Let's break down the problem step by step:
Step 1: Determine the radius of the soccer ball.
The diameter of the soccer ball is given as 400 mm. Since the radius is half the diameter, the radius can be calculated as:
Radius (CD) = Diameter / 2 = 400 mm / 2 = 200 mm.
Step 2: Find the distance from the chord formed by the pin (AC) to the center (O) of the soccer ball.
The distance from the chord to the center is perpendicular to the chord and is equal to half the length of the chord. Therefore, the distance from the chord to the center (OD) is:
Distance (OD) = Chord length (AC) / 2 = 20 mm / 2 = 10 mm.
Step 3: Calculate the length of EB.
The length of EB can be found using the Pythagorean Theorem since triangle OEB is a right triangle.
The hypotenuse OE is the radius (CD) = 200 mm, and the length of OD is 10 mm.
Using the Pythagorean Theorem, we have:
EB^2 + OD^2 = OE^2 (from the right triangle OEB)
EB^2 + 10 mm^2 = 200 mm^2
EB^2 = 200 mm^2 - 10 mm^2
EB^2 = 40000 mm^2 - 100 mm^2
EB^2 = 39900 mm^2
EB = √(39900 mm^2) ≈ 199.75 mm ≈ 200 mm (rounded to the nearest mm).
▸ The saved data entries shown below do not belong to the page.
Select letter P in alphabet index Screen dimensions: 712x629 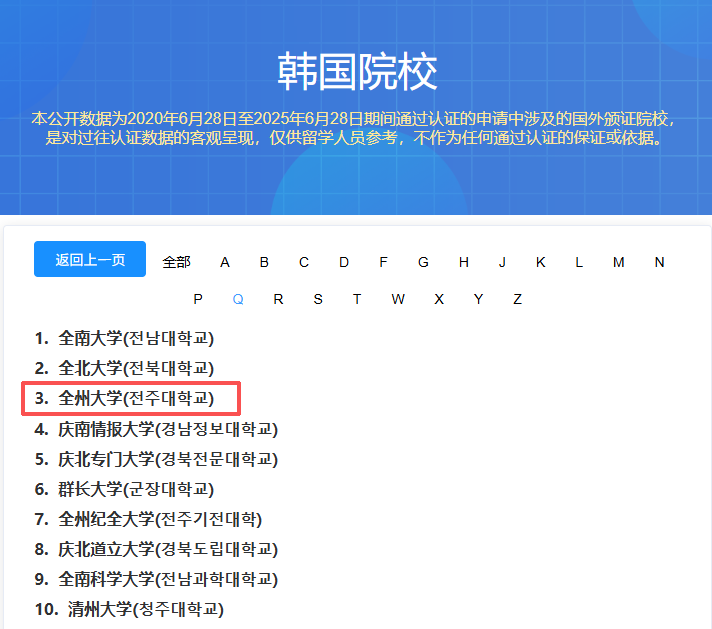coord(198,299)
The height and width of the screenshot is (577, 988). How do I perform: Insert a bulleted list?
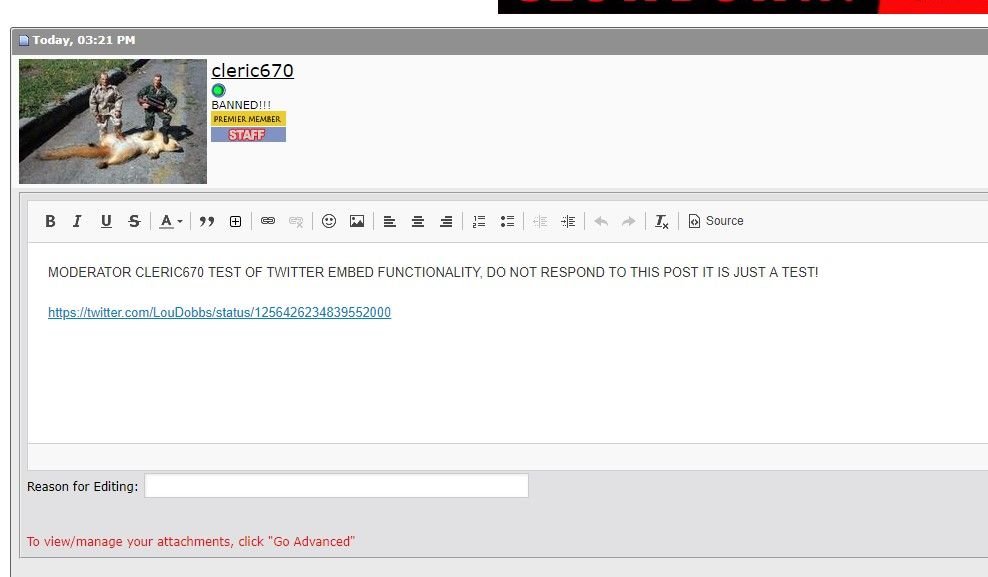coord(507,222)
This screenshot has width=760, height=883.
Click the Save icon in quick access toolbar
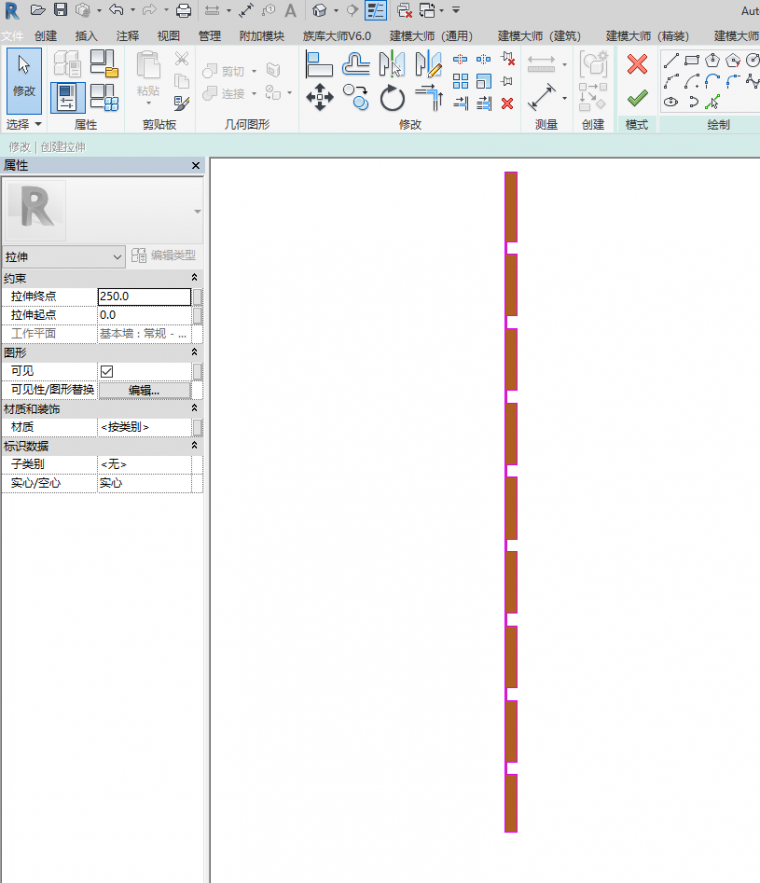pos(60,10)
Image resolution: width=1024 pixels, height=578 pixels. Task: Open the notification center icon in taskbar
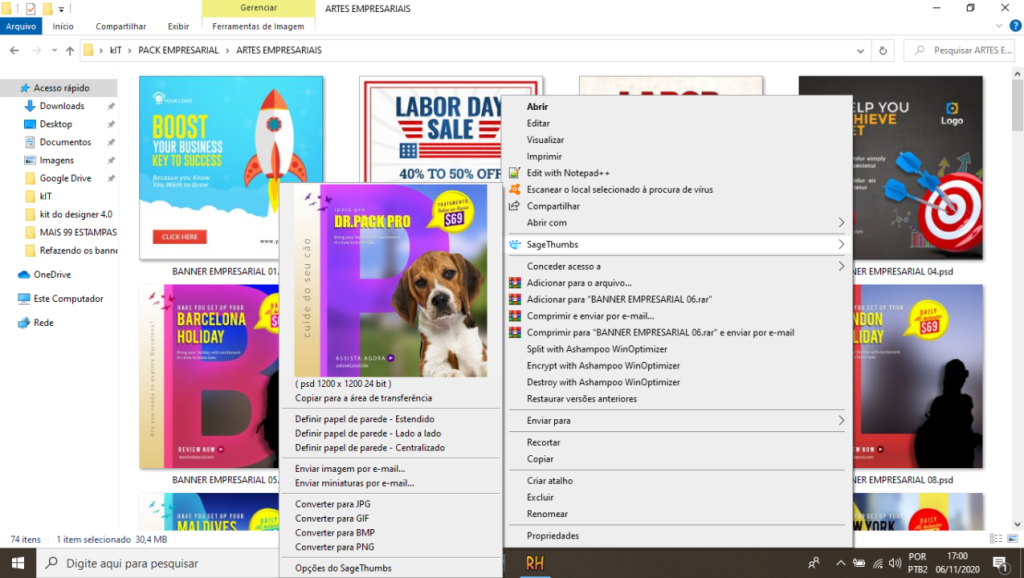point(998,563)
Step 4: Convert the length of EB from mm to meters.
200 mm = 200/1000 meters = 0.2 meters.
Therefore, the distance from the chord formed by the pin to the center of the soccer ball is 10 mm, and the length of EB is 0.2 meters.
Comparing the options:
a.) 0.125 mm - This option does not match the calculated value.
b.) 0.5 mm - This option does not match the calculated value.
c.) 0.25 mm - This option does not match the calculated value.
None of the given options match the calculated values.